+++ Data for processing +++

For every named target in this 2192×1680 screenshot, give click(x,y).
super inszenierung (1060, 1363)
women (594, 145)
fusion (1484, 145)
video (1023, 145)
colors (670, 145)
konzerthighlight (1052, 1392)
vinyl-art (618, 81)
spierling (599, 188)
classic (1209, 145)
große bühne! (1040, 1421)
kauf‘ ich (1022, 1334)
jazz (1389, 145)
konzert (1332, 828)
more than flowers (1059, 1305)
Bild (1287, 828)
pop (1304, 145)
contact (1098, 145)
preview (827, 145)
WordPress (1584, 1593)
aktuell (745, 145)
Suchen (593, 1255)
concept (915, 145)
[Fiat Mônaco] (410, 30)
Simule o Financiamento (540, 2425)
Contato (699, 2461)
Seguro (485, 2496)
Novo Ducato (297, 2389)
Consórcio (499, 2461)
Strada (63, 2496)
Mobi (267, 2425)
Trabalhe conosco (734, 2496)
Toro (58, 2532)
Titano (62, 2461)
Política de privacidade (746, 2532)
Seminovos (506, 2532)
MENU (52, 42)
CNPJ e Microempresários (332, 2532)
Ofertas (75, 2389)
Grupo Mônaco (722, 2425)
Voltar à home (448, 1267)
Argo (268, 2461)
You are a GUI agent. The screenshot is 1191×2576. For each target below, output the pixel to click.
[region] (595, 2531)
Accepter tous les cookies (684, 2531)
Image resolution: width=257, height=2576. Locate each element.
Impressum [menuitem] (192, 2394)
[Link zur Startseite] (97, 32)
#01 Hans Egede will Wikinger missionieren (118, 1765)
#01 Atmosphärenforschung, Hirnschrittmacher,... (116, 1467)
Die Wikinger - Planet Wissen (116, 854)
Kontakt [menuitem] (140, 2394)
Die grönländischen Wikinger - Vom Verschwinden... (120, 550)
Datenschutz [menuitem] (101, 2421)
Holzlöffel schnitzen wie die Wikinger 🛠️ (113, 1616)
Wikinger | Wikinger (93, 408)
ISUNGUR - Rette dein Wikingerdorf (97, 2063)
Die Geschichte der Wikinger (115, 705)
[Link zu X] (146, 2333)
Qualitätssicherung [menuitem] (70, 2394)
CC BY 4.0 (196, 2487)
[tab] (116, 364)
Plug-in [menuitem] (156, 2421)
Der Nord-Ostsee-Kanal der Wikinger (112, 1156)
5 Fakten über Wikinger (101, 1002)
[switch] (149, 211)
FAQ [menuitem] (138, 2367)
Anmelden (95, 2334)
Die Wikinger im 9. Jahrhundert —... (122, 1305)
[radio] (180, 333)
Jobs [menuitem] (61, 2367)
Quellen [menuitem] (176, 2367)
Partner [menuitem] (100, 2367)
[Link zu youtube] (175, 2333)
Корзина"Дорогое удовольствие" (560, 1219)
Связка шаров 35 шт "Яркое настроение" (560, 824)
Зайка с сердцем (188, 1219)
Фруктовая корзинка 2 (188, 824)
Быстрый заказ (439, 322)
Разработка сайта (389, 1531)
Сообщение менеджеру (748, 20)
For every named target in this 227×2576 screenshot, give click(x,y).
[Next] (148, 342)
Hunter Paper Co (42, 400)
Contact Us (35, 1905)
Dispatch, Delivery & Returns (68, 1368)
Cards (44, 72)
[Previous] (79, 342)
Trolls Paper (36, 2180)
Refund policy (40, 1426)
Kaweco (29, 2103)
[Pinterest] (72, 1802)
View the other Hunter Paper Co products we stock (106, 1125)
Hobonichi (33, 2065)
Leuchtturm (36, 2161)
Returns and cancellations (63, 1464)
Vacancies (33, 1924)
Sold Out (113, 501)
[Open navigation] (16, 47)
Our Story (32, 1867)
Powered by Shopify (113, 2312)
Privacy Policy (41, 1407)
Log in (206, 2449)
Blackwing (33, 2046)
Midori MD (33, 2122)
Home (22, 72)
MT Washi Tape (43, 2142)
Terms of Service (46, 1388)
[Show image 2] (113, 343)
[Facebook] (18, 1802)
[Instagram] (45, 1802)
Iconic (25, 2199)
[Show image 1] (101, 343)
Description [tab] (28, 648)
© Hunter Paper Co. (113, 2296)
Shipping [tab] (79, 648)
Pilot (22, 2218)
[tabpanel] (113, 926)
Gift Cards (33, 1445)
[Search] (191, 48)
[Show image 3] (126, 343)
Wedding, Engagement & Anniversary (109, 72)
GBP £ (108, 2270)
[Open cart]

+++

◆ Description of the task
For the word "this", find every line in the data that holds it and copy that line.

◆ Finished task
For every named target in this 2192×1680 screenshot, give click(x,y).
For every named target in this 227×2576 screenshot, give click(x,y).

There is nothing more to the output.